Не могу выразить того безмерного презрения, которое он вложил в эти два слова.

– Вы не хотите славы? Большинство художников не было равнодушно к ней.

– Дети! Как вы можете интересоваться мнением толпы, если вы презираете мнение отдельного человека?

– Мы не всегда следуем логике, – заметил я, смеясь.

– Кто создает славу? Критики, писатели, биржевые маклеры, женщины.

– Но разве вам не доставило бы приятного ощущения сознание, что люди, которых вы не знаете и никогда не видели, получают от работы ваших рук тонкие и яркие эмоции? Каждый человек любит власть. А можно ли вообразить более чудесное осуществление власти, чем то, когда художник по своей воле заставляет трепетать человеческое сердце от жалости или ужаса?

– Мелодрама.

– Как вы можете определить, хорошо вы написали пли плохо?

– А я и не определяю. Я только хочу писать то, что вижу.

– Сомневаюсь, мог ли бы я писать книги на пустынном острове с уверенностью, что ничьи глаза, кроме моих, не увидят того, что я пишу.

Стриклэнд долго молчал, но глаза его странно блестели, как будто он видел нечто, зажигавшее его душу экстазом.

– Иногда я мечтаю об острове, затерянном среди безграничного моря, о жизни там, в долине, закрытой со всех сторон, среди странных деревьев, тишины и молчания.
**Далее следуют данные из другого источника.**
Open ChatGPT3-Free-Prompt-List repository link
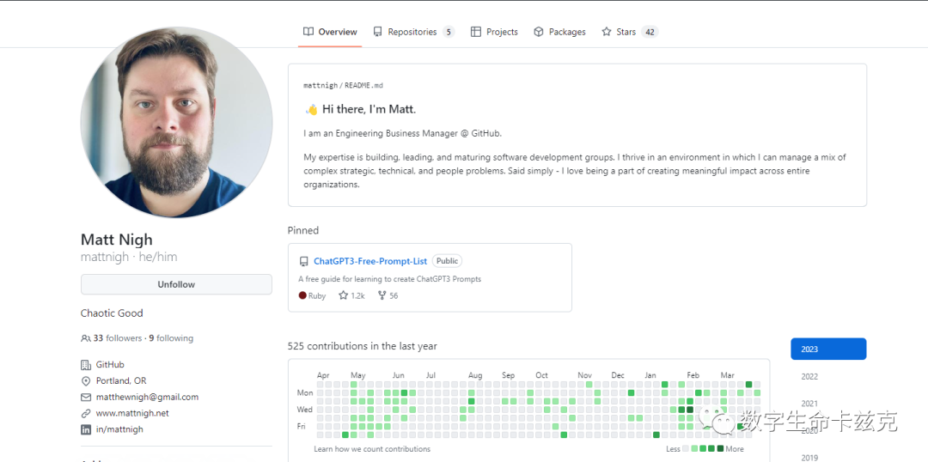click(369, 261)
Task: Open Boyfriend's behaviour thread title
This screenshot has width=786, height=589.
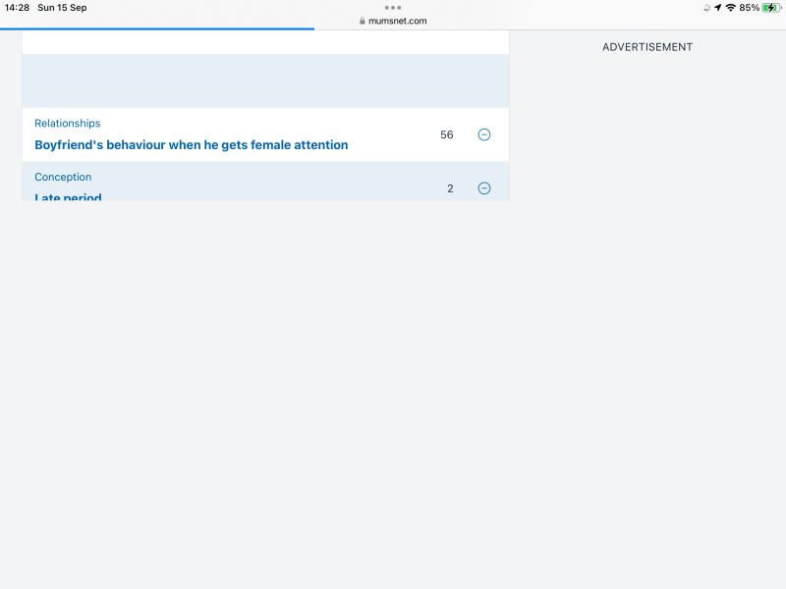Action: point(191,145)
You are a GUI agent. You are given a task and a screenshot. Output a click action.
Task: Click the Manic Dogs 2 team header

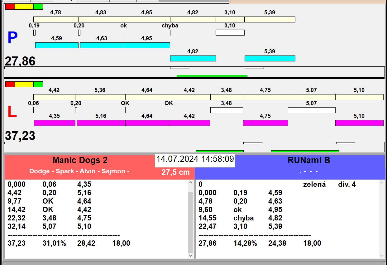coord(80,160)
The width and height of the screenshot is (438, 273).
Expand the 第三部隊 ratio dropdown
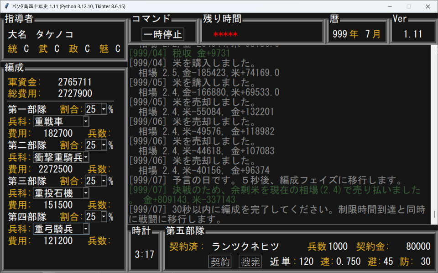tap(104, 181)
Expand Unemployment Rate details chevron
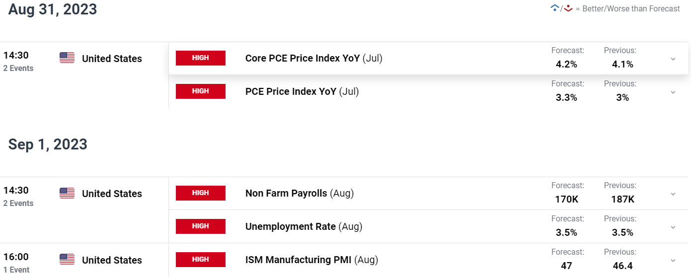The image size is (691, 279). tap(673, 227)
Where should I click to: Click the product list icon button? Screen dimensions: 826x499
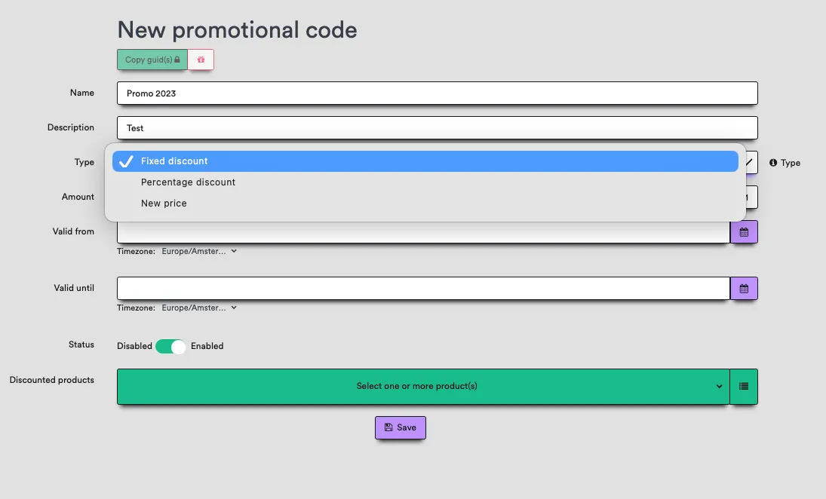tap(744, 386)
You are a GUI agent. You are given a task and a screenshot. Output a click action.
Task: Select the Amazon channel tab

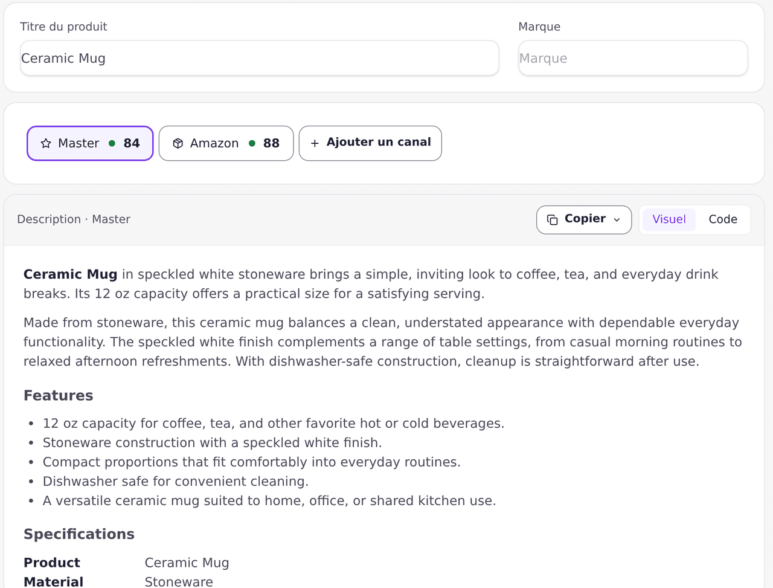pos(226,143)
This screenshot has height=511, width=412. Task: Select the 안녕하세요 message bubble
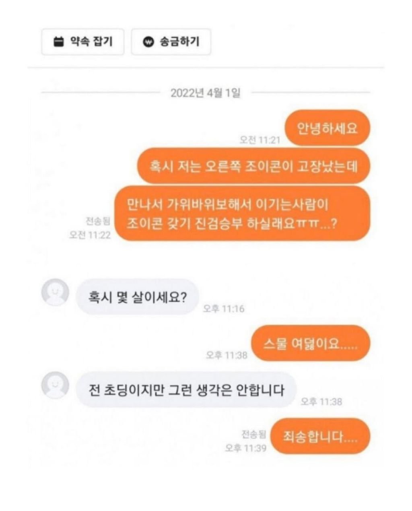coord(327,128)
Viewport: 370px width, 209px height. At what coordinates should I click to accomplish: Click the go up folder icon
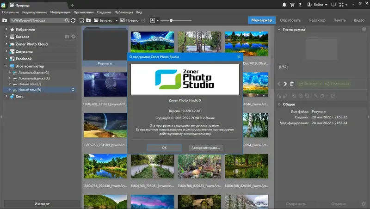pos(4,21)
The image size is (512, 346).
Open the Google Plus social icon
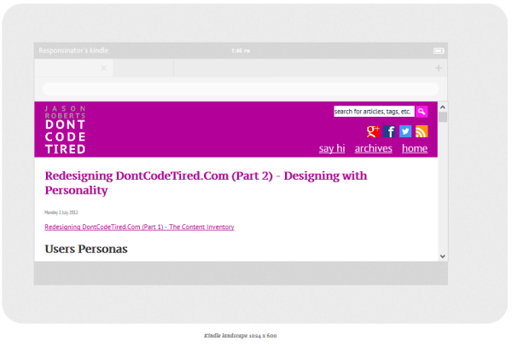[x=373, y=131]
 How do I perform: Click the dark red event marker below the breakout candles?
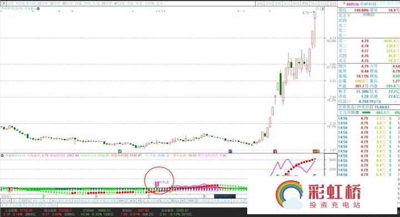(x=275, y=152)
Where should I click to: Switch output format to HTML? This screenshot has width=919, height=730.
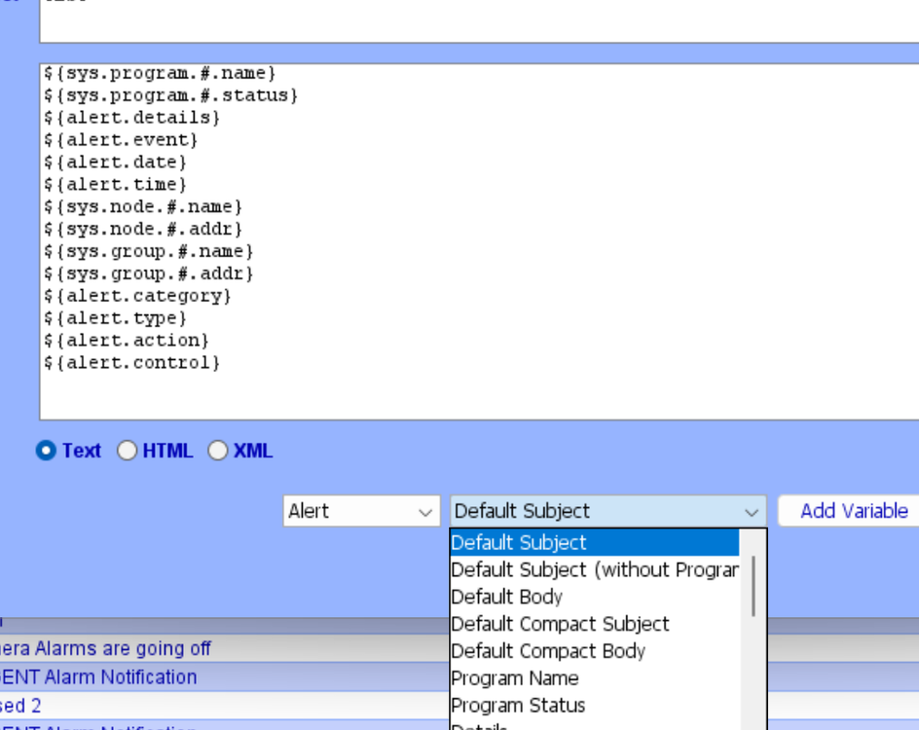[127, 451]
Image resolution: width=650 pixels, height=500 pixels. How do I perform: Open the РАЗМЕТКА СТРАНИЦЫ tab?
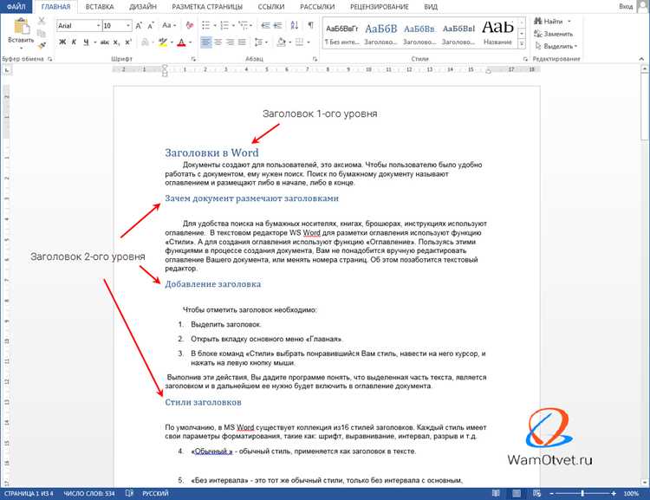[x=207, y=7]
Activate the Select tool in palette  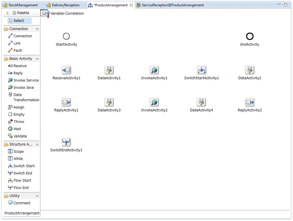[18, 20]
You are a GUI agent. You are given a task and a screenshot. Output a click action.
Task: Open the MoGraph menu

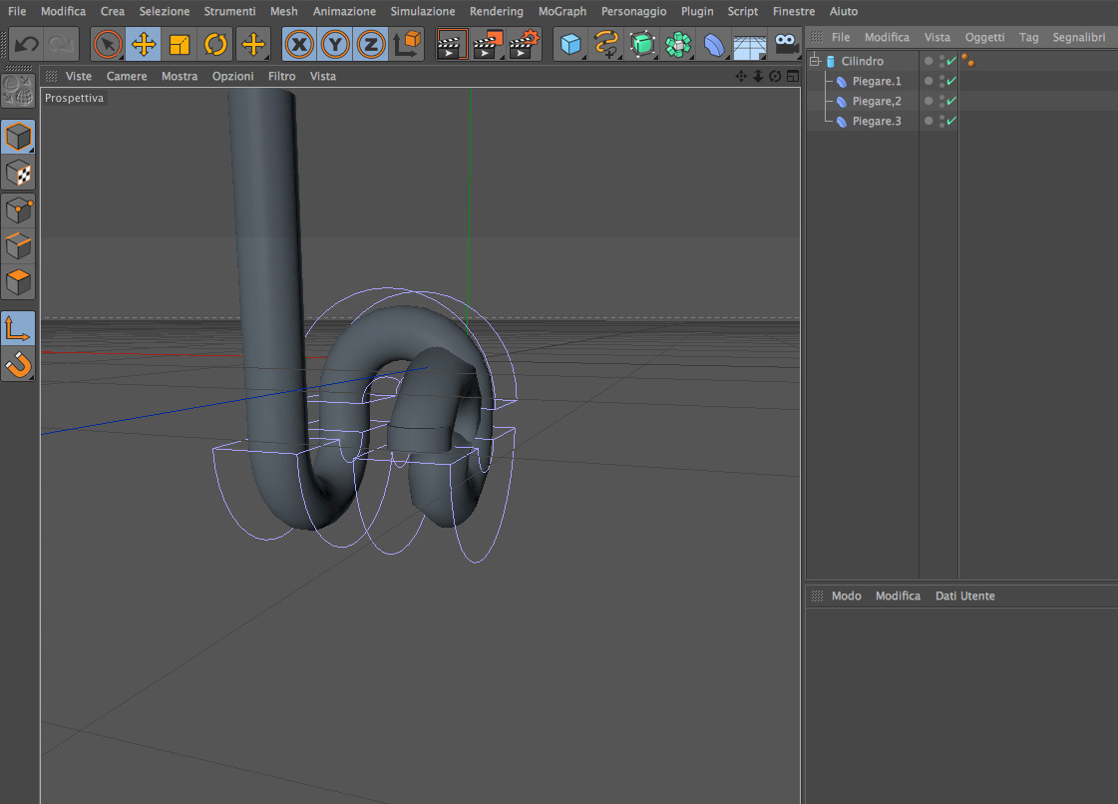(562, 11)
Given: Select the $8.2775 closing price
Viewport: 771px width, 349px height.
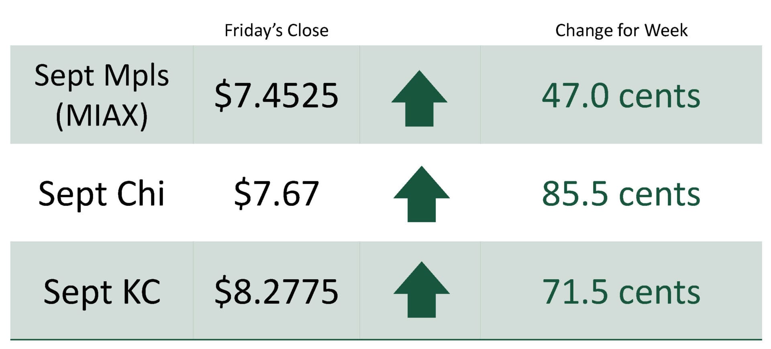Looking at the screenshot, I should 276,292.
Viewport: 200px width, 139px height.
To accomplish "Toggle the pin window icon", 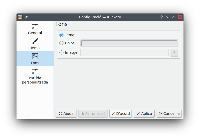I will click(x=26, y=17).
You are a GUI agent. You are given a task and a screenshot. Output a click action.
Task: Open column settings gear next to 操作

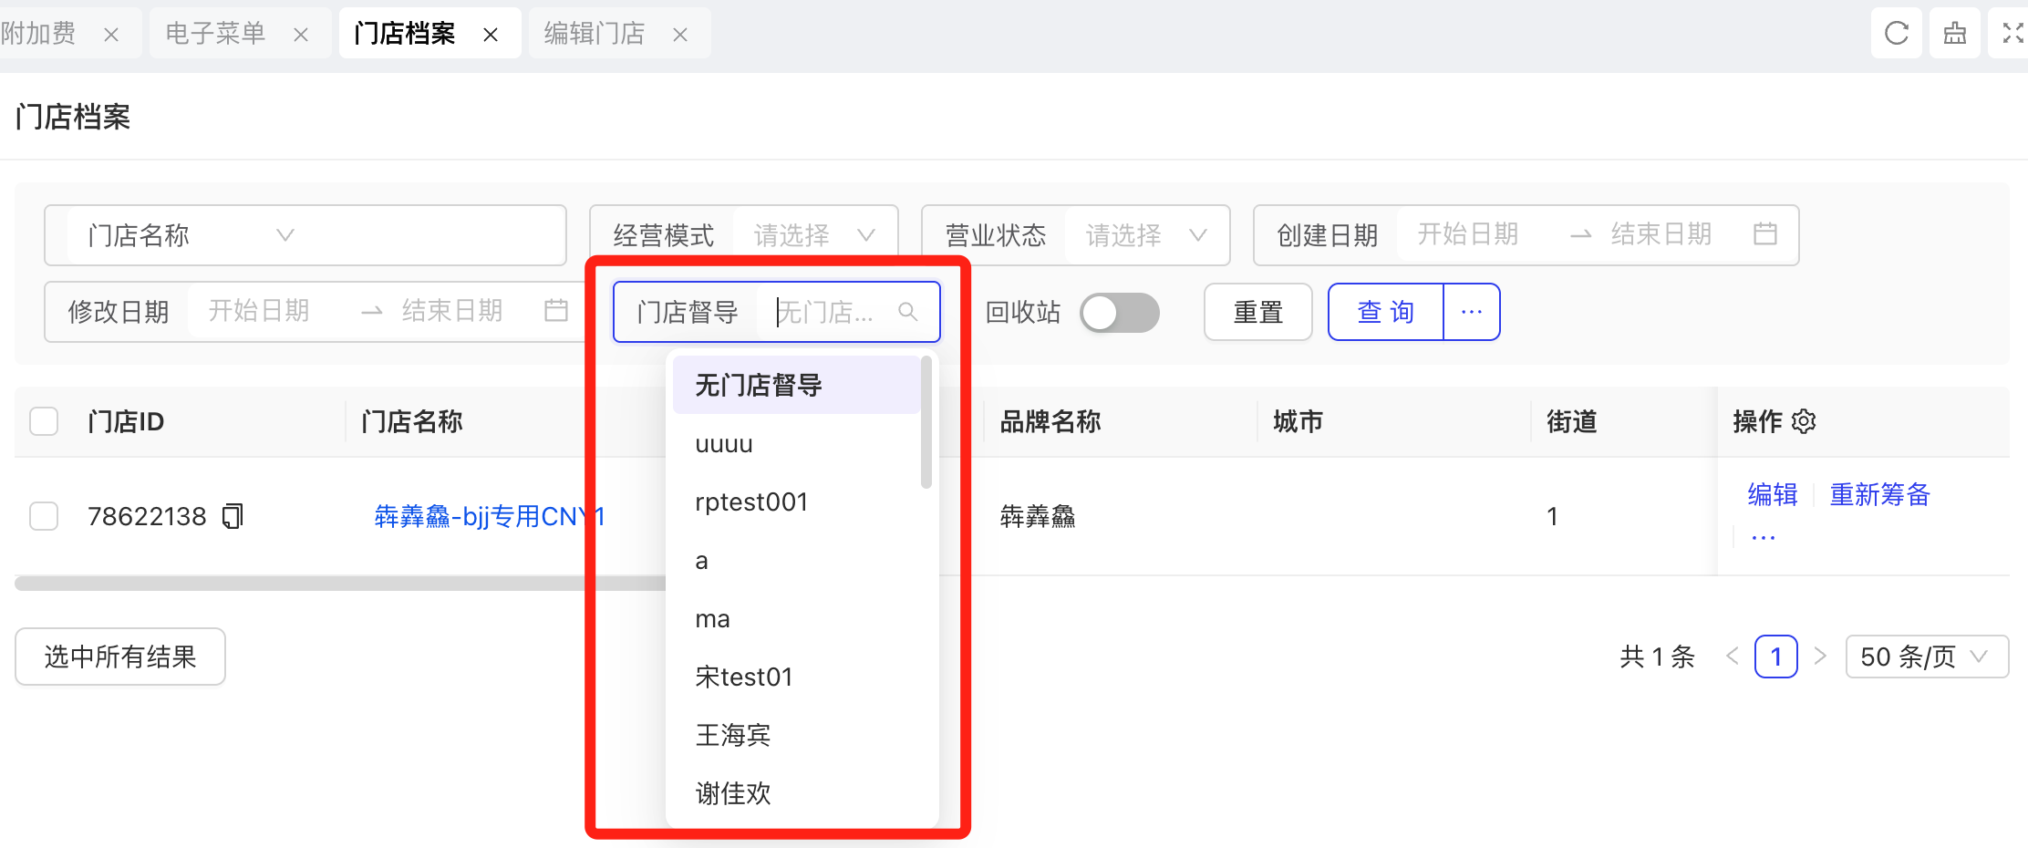(x=1804, y=421)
Там, мне кажется, я мог бы найти то, чего хочу.

Он высказал свою мысль не совсем так. Пользовался жестами вместо прилагательных и запинался. Я передаю своими словами то, что он, как я понял, желал высказать.

– Оглядываясь теперь назад, на прошедшие пять лет, – сказал я, – думаете ли вы, что стоило сделать то что вы сделали?

Он посмотрел на меня, и я увидел, что он не понял моих слов.

Я пояснил.

– Вы оставили удобный дом и жизнь в общем счастливую. Вы преуспевали. А в Париже вам, кажется пришлось пережить гадкое время. Если бы можно было начать сызнова, повторили бы вы то, что сделали?

– Непременно.

– А вы заметили, что ничего не спросили меня о вашей жене и детях? Вы о них совсем не думаете?

– Нет. Я бы очень хотел, чтобы вы не были так дьявольски лаконичны. Неужели вы никогда ни на одну минуту не пожалели о том горе, которое причинили им?

Его губы сложились в улыбку, и он покачал головой.

– И все же я уверен, что иногда вы думаете о прошлом. Может быть, не о том прошлом, которое было семь или восемь лет назад, но о прошлом более далеком, когда вы впервые встретили вашу жену, полюбили ее, женились на ней. Неужели вы но помните той радости, когда вы заключали ее в свои объятия?

– Я не думаю о прошлом. Единственно о чем стоит думать, это – вечно продолжающееся настоящее.

Я задумался над этим ответом. Он был не ясен, но мне показалось, что я смутно понимаю его смысл.

– Вы счастливы? – спросил я.

– Да.

Я замолчал и внимательно смотрел на него. Он выдержал мой взгляд, и затем в глазах его появилась насмешка.

– Боюсь, что вы не одобряете меня?

– Пустяки, – быстро ответил я. – Я не осуждаю боа-констриктора. Наоборот, я интересуюсь его умственным процессом.

– Значит, у вас ко мне исключительно профессиональный интерес?[13]

– Исключительно.

– Это правильно, что вы не осуждаете меня. У вас у самого сомнительные склонности.

– Может быть потому-то вам со мной и легко, возразил я.

Он насмешливо улыбнулся, но ничего не сказал. Мне хотелось бы описать его улыбку. Не знаю, была ли она привлекательна, но она ярко освещала лицо, изменяя его обычно мрачное выражение и придавая ему вид добродушной иронии. Улыбка медленно освещала лицо, начинаясь, а часто и кончаясь в глубине глаз. Она была очень чувственна, ни жестокая, ни ласковая, в ней светилось нечто, что можно было бы назвать веселостью сатира. Эта улыбка и заставила меня спросить:

– Влюблялись вы с тех пор, как приехали в Париж?

– У меня нет времени для таких глупостей. Жизнь не столь длинна, чтобы можно было соединять любовь и искусство.